The accounting of our souls represents a structured and comprehensive examination of our life. With the key fueling questions of WHAT and WHY? What is your worldview, why? What do you believe life is about…why? What else, why? What else, why? What are your strengths, why? This examination includes, but is not limited to: our (a) worldview, (b) beliefs, (c) identity, (d) values, (e) strengths, (f) weaknesses, (g) capacities, (h) environment, (i) purpose in life, (j) goals, (k) motivations, (l) family history, (m) personality traits, (n) roles, (o) careers, (p) physical health, (q) personal relationships, etc.
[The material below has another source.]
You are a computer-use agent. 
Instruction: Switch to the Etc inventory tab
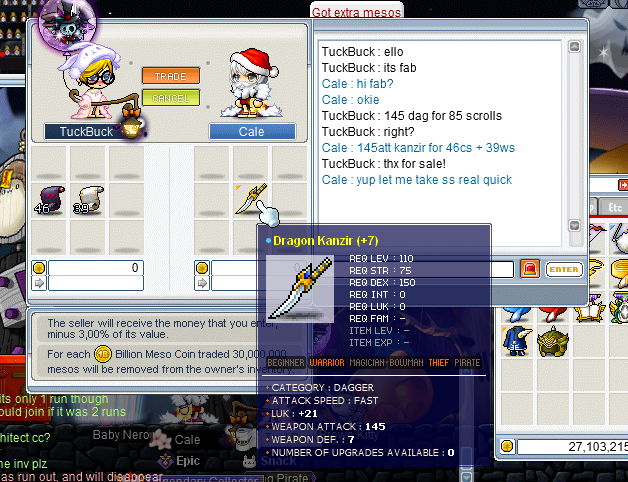(x=617, y=206)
Your life is a systemic whole, which means that your feelings influence your thoughts, and your thoughts influence your feelings. Your decisions influence both your thoughts and feelings, and vice-versa. Similarly, people who study micro-expressions understand that certain eye movements and facial expressions correlate with certain affective and cognitive states. Thus, our systemic nature of heart, mind, soul, and will become evident via our thoughts, words, and behaviors. Within the context of our lives and discerning where we are going – it is the decisions, thought-patterns, and emotional feelings that we tend to regularly experience which will influence us in the future of how we live, move and have our being. Therefore, habits can be changed, emotional and thought patterns can be changed, beliefs can be changed, identities can be changed, and unhealthy behaviors can be changed completely in union with the grace of God and the empowerment of the Holy Spirit.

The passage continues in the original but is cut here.